Looking to solidify its position as the dominant global supplier of chips that support generative AI workoads, Nvidia announced new GPUs and servers as well as a range of new software offerings at the SIGGRAPH conference in Los Angeles this week.

On the hardware side, Nvidia announced a new line of servers, the OVX series. The server line is designed to use up to eight of the company’s L40S GPUs. The GPUs are based on the company’s Ada Lovelace architecture, which succeeded Ampere as the microarchitecture in use in its main line graphics cards. Each L40S packs 48GB of memory and is designed with complex AI workloads in mind, boasting 1.45 petaflops of tensor processing power.

It’s similar to the approach Nvidia has taken in the past with its consumer graphics card designs, in that the company plans to sell some OVX servers directly and as reference designs, but other manufacturers (in this case, Dell, ASUS, Gigabyte, HPE, Lenovo, QCT and Supermicro) will serve as global system builders. The L40S will become available in the fall, and the company said that OVX systems will go on sale soon after.

As part of an upgrade to its AI Enterprise software line, Nvidia also released a new product called AI Workbench, which is designed to be a sort of self-assembly kit for AI developers. The system comes with pretrained models and an array of tools that can be used to customize them, with the idea of saving considerable development time. Nvidia also announced numerous features designed to add generative AI capabilities to its other product lines,including an AI developer “co-pilot” for its Omniverse 3D imaging software.

How Nvidia targets different sets of users

Many of the company’s newest AI-related releases are targeted at different users — including cloud service providers, developers, and server makers. That’s a key part of Nvidia’s strategy, according to Shane Rau, research vice president at IDC.

“If the end customer’s a cloud service provider, they may just want, say, a server GPU board,” he said. “Some customers would like to buy the Nvidia silicon but also buy the whole system around it — LVX, OVX, and so on. Then maybe the next level is you buy the hardware but maybe you also need some training.”

Another important strategic point, according to Rau, is Nvidia’s flexibility. That flexibility started as long ago as 2012, when the company released its first server GPUs, with the CUDA developer environment that allowed them to be reprogrammed and optimized for different tasks, and has continued with the various AI-related pieces of software that Nvidia has released. The only place, in fact, where the company tends to stop offering solutions is when it would encroach directly on an end user’s own domain.
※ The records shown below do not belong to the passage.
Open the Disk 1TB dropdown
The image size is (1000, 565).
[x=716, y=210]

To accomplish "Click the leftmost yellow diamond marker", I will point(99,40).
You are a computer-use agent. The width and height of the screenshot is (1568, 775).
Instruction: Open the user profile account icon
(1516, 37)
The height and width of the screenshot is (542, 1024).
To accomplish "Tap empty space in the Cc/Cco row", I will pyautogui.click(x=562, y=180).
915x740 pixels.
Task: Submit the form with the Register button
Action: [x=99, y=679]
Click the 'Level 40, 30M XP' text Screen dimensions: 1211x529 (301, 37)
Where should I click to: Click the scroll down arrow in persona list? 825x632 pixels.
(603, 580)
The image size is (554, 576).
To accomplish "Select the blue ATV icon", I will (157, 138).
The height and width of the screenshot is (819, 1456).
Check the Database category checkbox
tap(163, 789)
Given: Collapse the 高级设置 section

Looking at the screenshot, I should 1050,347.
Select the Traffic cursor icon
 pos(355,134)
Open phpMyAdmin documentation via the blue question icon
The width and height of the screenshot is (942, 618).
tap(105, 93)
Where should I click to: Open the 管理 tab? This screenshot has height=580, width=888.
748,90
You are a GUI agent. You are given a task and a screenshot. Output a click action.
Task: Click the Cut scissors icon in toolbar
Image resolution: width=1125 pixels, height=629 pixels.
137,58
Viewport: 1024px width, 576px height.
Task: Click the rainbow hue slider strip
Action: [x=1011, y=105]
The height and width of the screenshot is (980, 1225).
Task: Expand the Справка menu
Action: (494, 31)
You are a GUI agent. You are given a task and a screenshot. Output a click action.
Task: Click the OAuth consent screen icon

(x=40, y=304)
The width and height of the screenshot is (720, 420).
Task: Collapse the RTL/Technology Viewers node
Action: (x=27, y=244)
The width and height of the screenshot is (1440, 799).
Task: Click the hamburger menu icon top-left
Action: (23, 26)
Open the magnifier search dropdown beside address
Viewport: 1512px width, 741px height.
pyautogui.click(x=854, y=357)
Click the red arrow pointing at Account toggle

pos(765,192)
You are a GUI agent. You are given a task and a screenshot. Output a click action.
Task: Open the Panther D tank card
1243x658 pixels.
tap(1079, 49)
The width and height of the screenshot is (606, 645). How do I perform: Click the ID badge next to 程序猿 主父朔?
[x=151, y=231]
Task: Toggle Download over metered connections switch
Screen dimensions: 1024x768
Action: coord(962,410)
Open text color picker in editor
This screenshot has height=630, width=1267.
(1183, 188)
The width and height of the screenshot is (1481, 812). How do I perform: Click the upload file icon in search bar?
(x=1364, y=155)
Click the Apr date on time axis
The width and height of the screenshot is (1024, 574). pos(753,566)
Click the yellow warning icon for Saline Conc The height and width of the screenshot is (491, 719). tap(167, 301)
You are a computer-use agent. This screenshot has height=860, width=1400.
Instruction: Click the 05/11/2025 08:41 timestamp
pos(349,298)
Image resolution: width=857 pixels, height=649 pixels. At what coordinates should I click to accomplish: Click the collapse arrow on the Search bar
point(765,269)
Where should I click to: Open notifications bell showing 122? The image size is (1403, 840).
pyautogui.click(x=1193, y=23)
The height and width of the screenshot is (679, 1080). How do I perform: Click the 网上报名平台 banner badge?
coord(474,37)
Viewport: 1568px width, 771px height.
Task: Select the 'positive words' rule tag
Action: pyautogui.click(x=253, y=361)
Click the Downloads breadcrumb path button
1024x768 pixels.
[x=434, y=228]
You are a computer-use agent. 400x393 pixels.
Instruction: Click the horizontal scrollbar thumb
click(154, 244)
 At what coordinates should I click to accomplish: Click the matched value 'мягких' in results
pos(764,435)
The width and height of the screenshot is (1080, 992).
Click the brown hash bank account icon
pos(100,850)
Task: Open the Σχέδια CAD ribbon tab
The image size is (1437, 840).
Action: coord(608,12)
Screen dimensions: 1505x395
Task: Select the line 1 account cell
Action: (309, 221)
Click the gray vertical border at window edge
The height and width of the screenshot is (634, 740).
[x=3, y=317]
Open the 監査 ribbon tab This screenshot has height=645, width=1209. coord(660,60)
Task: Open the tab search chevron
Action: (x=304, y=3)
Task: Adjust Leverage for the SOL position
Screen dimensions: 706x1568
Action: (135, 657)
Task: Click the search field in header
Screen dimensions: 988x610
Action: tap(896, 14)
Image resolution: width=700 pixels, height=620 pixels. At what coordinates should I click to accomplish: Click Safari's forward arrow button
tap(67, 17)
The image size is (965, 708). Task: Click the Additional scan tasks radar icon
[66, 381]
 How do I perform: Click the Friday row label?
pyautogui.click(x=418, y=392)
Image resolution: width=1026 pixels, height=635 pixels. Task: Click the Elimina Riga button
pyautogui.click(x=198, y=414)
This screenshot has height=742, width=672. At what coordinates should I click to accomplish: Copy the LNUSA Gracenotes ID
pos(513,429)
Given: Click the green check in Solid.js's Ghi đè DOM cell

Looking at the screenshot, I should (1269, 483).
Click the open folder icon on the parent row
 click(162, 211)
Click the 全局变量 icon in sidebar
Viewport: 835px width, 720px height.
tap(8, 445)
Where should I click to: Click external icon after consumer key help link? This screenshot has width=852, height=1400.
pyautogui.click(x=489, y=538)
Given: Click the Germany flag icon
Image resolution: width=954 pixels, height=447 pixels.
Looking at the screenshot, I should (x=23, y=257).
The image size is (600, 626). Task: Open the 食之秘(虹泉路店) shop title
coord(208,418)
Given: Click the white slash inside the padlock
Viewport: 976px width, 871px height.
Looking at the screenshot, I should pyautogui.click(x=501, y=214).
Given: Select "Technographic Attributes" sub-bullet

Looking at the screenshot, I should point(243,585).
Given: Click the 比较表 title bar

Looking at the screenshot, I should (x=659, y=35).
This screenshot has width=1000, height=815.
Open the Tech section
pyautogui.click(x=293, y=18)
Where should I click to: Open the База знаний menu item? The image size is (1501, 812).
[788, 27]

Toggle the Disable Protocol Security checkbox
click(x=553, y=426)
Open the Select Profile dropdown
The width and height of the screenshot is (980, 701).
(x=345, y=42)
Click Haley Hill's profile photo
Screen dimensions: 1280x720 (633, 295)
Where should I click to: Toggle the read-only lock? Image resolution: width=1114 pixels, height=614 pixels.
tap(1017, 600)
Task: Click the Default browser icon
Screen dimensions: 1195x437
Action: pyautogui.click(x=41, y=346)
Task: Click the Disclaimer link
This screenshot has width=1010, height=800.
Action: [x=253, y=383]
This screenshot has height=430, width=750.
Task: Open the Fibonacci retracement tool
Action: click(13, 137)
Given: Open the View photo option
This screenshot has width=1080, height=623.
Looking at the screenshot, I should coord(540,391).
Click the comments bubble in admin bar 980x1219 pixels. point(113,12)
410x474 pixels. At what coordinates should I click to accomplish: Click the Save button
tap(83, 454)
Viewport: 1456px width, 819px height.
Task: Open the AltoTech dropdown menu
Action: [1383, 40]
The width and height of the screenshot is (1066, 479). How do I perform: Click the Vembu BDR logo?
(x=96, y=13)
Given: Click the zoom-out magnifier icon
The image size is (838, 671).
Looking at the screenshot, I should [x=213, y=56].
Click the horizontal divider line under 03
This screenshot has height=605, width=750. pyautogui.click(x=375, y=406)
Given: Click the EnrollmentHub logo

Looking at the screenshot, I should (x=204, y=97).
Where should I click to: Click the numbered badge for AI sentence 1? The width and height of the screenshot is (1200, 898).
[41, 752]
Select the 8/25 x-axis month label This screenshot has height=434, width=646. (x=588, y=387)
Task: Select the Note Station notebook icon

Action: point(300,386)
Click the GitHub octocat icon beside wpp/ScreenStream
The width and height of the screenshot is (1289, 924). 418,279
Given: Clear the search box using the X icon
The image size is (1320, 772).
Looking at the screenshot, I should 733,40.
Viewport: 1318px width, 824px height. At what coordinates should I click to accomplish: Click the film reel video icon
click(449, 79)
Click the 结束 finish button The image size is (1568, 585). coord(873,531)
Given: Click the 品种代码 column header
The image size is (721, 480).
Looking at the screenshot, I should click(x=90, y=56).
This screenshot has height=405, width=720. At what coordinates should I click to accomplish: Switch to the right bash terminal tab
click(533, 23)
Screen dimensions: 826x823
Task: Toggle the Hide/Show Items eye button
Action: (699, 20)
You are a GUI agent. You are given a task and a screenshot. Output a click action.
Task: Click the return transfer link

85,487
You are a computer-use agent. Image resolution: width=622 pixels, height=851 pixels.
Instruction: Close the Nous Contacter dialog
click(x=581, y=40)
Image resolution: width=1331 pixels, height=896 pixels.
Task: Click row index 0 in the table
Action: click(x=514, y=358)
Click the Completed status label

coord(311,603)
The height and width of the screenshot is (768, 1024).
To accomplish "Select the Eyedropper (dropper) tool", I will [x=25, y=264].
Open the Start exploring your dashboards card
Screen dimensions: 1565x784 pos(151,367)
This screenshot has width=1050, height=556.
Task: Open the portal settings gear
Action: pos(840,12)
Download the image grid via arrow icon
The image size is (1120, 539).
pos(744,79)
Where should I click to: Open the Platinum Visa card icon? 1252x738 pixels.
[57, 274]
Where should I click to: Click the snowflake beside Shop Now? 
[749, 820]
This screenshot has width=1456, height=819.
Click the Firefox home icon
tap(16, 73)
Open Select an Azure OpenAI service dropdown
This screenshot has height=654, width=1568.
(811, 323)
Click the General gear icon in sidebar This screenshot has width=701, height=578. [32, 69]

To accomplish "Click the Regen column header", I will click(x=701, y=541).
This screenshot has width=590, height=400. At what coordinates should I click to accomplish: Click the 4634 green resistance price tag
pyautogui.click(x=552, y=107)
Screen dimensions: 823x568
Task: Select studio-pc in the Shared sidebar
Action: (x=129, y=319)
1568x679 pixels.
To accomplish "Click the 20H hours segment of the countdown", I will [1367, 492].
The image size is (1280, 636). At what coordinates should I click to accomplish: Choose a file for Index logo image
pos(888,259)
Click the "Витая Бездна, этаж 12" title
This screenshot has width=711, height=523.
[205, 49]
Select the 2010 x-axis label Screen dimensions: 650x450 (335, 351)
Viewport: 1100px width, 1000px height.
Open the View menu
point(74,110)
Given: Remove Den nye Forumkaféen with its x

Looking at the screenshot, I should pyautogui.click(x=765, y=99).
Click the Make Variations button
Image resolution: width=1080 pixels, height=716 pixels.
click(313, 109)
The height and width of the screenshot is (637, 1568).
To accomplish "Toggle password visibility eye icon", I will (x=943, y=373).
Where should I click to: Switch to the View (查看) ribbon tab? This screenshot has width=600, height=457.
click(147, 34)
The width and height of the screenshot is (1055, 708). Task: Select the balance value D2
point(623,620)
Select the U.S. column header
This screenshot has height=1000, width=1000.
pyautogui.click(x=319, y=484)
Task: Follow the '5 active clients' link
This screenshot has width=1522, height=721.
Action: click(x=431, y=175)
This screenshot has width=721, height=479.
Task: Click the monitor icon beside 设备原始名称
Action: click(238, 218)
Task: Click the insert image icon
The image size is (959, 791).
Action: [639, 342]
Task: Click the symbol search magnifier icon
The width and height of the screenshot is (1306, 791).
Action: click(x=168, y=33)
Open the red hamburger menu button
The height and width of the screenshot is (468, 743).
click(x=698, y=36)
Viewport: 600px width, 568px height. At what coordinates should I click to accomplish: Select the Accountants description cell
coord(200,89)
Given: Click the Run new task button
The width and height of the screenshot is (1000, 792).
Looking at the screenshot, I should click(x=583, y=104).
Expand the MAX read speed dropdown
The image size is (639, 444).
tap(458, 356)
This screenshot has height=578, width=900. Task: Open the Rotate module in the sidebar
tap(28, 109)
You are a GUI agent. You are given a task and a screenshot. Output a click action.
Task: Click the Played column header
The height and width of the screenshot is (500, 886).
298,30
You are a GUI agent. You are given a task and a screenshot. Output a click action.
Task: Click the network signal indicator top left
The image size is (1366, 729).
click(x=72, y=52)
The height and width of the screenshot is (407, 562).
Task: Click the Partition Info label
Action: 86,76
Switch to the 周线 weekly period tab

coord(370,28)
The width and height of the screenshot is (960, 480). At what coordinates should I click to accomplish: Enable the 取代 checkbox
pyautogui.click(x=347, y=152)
“AI can be very end-user specific,” Rau said. “Usually the end user brings in their own expertise — agriculture, financial analysis, and so on. So Nvidia wanst to bring the level of solution that you’re wiling to invest in all the way up to your specific domain, but you provide the specific expertise.”

It’s been a highly successful strategy for the company in the AI market, Rau added, given that Nvidia is the largest provider of silicon for AI use by some distance.

“I’d say this was always in the cards for them,” he said.